Une proposition sous forme de "boutade" a été lancée pour dénoncer la déconnexion des élus et grands décideurs du pays lorsqu'ils prennent des mesures dirigées envers les plus précaires.

Reçues au Conseil économique et social dans le cadre du “Grand débat national”, des personnes en situation de fragilité, victimes d'un handicap ou précaires, ont proposé "un stage de pauvreté obligatoire pour les élus et les hauts fonctionnaires et travailleurs sociaux".

Florent Guéguen, directeur général de la Fédération des acteurs de la solidarité, fait partie des associations qui ont participé à cette rencontre et explique que le but est surtout de sensibiliser au fait que les politiques doivent au moins écouter et comprendre les doléances des personnes les plus précaires dans notre pays.

"C’est une proposition sous forme de boutade, mais aussi une manière de dénoncer"

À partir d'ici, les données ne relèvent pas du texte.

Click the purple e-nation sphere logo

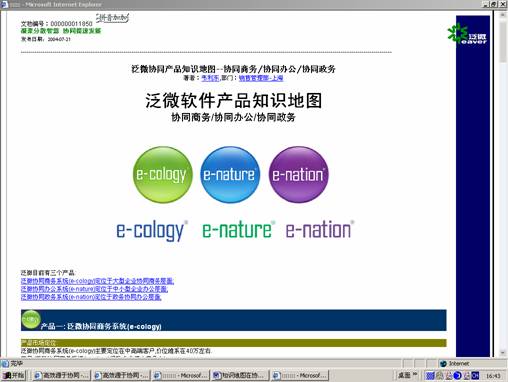pos(299,175)
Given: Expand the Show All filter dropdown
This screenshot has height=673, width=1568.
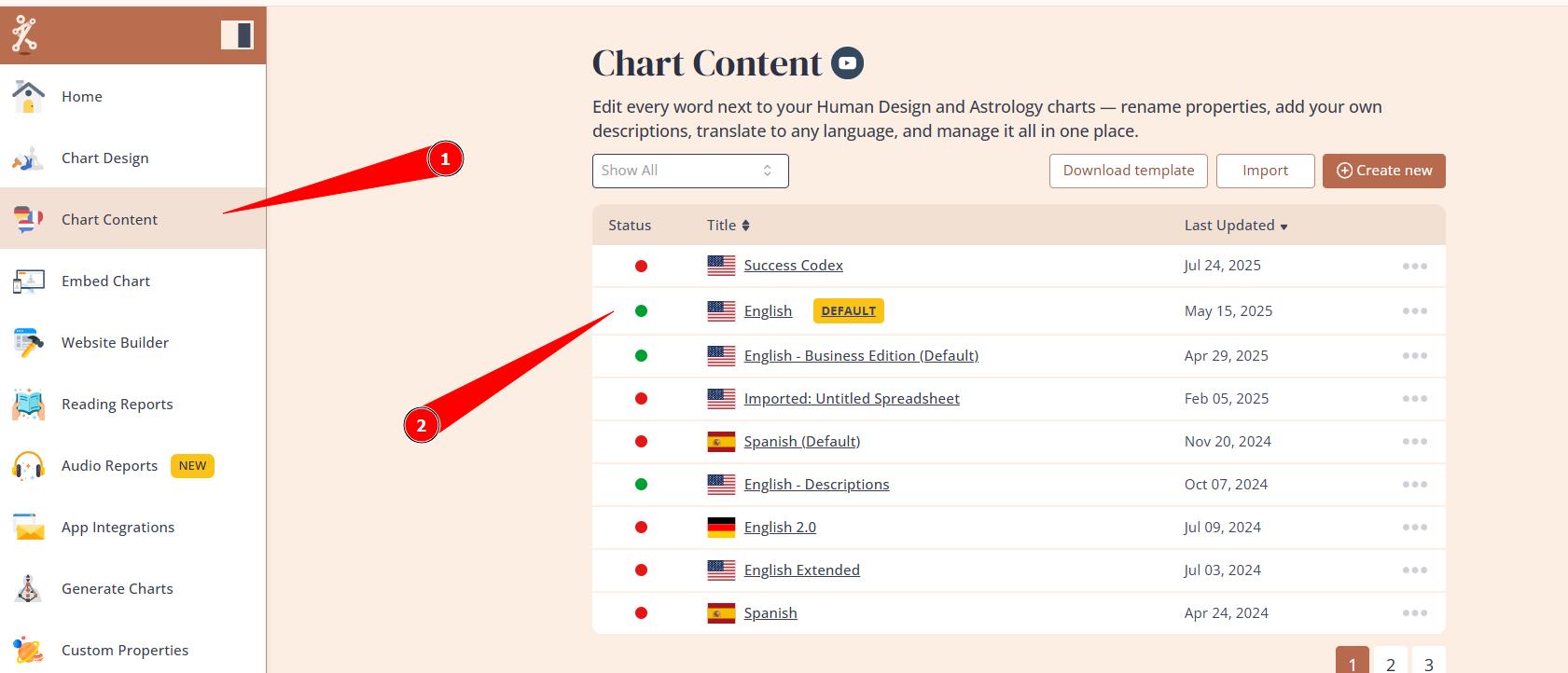Looking at the screenshot, I should (x=690, y=171).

"Parmi les propositions il y a en effet cette idée qu’il y a beaucoup d’élus, de hauts fonctionnaires, de ministres sont déconnectés de la réalité de la vie quotidienne des plus pauvres. Il faut trouver des mécanismes qui permettent de relier ce que décident les politiques, les élites économiques à la réalité des conditions de vie des plus précaires de ce pays."

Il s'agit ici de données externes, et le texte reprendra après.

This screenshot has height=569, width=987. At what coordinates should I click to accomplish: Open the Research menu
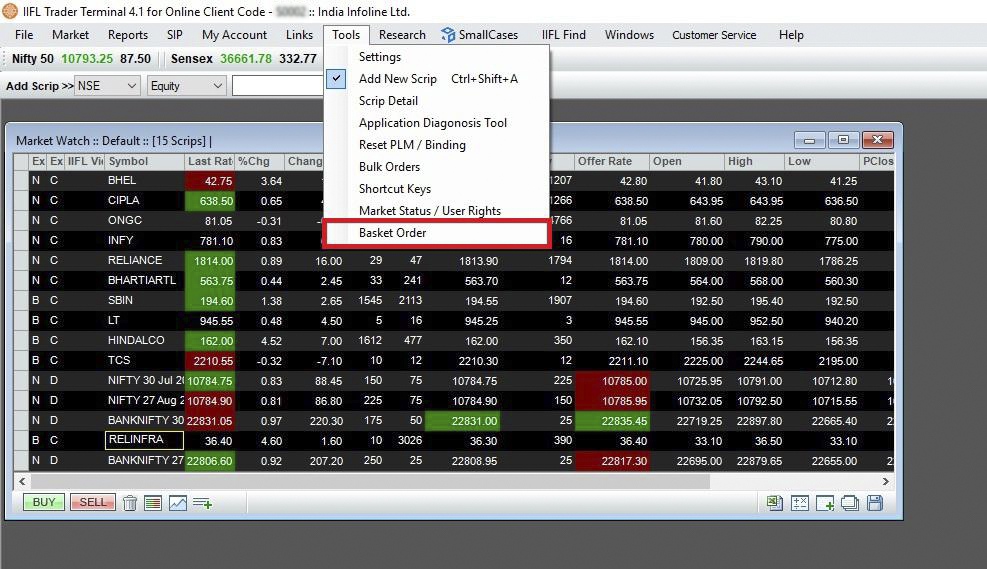(402, 34)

Rappelant qu’il y a 9 millions de personnes qui vivent en dessous du seuil de pauvreté en France, il prend pour exemple la baisse de cinq euros des APL. Une baisse justifiée par le gouvernement estimant qu’elle n’aura pas d’impact, Florent Guéguen estime que c’est beaucoup quand on est au RSA. Ce stage est donc une proposition symbolique.

"L’idée est que les politiques aient une période d’immersion au contact de la vie quotidienne des plus précaires. Ca permettrait qu’un certain nombre de décisions défavorables ne soient pas prises. C’est une proposition sous forme de boutade, mais aussi une manière de dénoncer (ce décalage). On a réuni près de 300 personnes hier, tous veulent travailler. Le fait de s’immerger dans la vie des précaires permettrait aux politiques de dire moins de bêtises et de contre-vérités."